What’s ‘banned’, again? The book or the author? The ban under the Customs Act bars the book from entering the country, alright. Does it also bar people? Under the Customs Act, 1962, are people ‘importable commodities’ that can be ‘barred’?
Yes, I know the standard ‘public order’ argument. Can a person be prohibited from speaking in public just because what he ‘might’ speak ‘might’ be ‘hurtful’ to a section of people? If a person is so stopped, is it not – technically speaking – per-censorship? Therefore, is it not the violation of the Right to Freedom of Speech and Expression guaranteed by Article 19(1)(a) of the Constitution?

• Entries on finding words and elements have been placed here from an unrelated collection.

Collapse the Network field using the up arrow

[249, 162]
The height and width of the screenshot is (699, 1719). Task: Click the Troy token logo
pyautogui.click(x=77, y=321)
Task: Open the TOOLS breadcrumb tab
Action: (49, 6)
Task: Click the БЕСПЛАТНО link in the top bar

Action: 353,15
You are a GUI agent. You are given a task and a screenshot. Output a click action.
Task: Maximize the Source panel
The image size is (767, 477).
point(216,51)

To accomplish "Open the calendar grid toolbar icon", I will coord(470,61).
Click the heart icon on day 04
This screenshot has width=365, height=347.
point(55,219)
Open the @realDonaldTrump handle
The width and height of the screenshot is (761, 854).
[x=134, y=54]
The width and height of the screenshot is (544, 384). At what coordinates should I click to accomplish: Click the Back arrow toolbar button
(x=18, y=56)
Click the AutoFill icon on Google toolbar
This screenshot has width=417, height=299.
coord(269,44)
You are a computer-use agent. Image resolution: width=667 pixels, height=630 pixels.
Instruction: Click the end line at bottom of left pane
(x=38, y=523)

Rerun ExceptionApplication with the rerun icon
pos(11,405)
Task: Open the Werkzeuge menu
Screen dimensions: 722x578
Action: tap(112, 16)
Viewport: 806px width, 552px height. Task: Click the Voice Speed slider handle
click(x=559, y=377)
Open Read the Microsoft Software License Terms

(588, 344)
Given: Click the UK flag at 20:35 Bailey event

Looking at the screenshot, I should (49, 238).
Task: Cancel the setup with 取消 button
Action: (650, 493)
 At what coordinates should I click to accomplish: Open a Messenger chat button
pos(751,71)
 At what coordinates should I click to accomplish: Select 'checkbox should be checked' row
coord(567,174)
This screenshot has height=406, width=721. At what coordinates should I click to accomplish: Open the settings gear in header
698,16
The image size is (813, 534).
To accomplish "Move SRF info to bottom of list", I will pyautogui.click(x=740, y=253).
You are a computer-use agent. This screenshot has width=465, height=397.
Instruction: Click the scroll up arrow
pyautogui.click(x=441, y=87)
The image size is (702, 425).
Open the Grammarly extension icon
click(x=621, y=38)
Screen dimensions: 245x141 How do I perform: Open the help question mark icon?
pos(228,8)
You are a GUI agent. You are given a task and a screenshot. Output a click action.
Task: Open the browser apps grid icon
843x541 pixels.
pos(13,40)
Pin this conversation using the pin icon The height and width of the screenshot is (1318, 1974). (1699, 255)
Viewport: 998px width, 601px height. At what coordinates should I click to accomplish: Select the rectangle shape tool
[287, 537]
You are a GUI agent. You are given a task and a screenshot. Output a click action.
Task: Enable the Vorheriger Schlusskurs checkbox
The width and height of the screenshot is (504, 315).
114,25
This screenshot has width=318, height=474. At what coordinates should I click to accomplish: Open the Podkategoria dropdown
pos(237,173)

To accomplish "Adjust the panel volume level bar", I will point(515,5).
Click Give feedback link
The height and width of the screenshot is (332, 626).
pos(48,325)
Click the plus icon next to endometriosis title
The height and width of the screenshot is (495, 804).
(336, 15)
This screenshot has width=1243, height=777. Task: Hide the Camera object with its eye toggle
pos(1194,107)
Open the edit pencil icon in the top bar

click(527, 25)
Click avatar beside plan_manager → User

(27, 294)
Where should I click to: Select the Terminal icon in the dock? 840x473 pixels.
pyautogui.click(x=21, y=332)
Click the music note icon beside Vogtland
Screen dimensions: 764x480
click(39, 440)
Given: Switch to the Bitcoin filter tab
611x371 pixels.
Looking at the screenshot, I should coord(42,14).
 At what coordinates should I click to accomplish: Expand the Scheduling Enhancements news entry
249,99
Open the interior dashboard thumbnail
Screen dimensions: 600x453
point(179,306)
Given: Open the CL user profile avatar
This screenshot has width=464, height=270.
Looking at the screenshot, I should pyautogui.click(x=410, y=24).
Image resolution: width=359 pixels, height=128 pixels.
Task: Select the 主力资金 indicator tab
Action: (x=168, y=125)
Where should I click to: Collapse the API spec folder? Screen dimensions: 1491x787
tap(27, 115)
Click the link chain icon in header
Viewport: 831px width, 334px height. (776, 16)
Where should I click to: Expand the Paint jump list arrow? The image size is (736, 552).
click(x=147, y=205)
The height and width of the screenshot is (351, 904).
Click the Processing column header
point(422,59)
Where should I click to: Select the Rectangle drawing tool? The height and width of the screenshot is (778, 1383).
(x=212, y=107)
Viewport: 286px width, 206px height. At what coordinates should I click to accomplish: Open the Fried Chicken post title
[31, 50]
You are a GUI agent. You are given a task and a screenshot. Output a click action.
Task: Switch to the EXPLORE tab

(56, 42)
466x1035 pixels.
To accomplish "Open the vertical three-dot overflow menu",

There is no reason for us to believe that Mr. Rushdie was about to deliver an inflammatory speech because he has not said anything even remotely offensive on any of the earlier occasions when he was in India or when he participated in the Jaipur Literature Festival, 2007. And nothing has really changed on that front.
It might also be noted that the Jaipur Literature Festival came to the attention of the world because of Rushdie’s participation in the first place. Furthermore, Rushdie is a writer of international repute and not a politician. As a writer what he needs is ‘readers’ and not ‘voters’ or ‘supporters’. So, making inflammatory speeches doesn’t really work for him irrespective of its efficacy for the politicians.
Besides, Rushdie has already had truckloads of such negative attention, which got him fatwas and attempts on his life. With the nightmare still fresh in his memory, he is very unlikely to invite more trouble by infuriating people at the Jaipur Festival for no good reason. In all likelihood, he wanted to ‘participate’, and in denying entry to him we certainly refused to defend his right to speak and our right to hear him, and also ended up offending the Constitution in the process in more ways than one.
Now, assuming that Rushdie’s presence could cause some unrest; may be more than ‘some’. But then, is the possibility of a law and order problem alone a valid ground to restrict or deny right to freedom of speech and expression? The answer quite obviously is ‘no’ because if such a ground was allowed, it would be the end of all peaceful, democratic protests, and, by extension, the end of democracy as well. Therefore, in absence of any valid reason, the decision to bar Rushdie – whichever way it was done – from participating in the Jaipur Festival was clearly “unreasonable and arbitrary” and thus offended Article 14 as well.
And this has nothing to do with Rushdie’s literary merit as an author or the social utility of his work. He might be ‘sub-standard’, ‘unreadable’ or ‘overrated’, but that does not diminish his right to be treated fairly.
If ‘utility’ of any kind is the parameter, let’s start by burning Monalisa because her inscrutable smile surely doesn’t alleviate poverty or crime or AIDS, and then we can move on to Khajuraho with a sledgehammer because at 123 million and counting, we surely don’t need temples with erotic statues to tell us how to do ‘it’.
And if ‘quality’ is a criterion, all but the today’s Shakespeares, Joyces, Kalidases, Kants, Picassos, Miltons, Premchands and the like must be decreed to stop work at once. Those who can’t speak as well as Martin Luther King, Jr. must be told to shut up. And the farmers would stop committing suicide, hopefully.
If being ‘inoffensive’ is a necessary pre-condition, Mirza Ghalib was offensive enough to border on blasphemy. And in his day and time, he was considered ‘sub-standard’ by his contemporary poets like Mohammad Ibrahim Zauq. Publishers did not find him ‘publishable’ for a long time. And his poetry did not stir up a revolution then, nor can it do so now. So, he was a socially ‘ineffective’, ‘sub-standard’, ‘almost blasphemous’ poet. Imagine the literary consequences of silencing Ghalib for those reasons, shall we?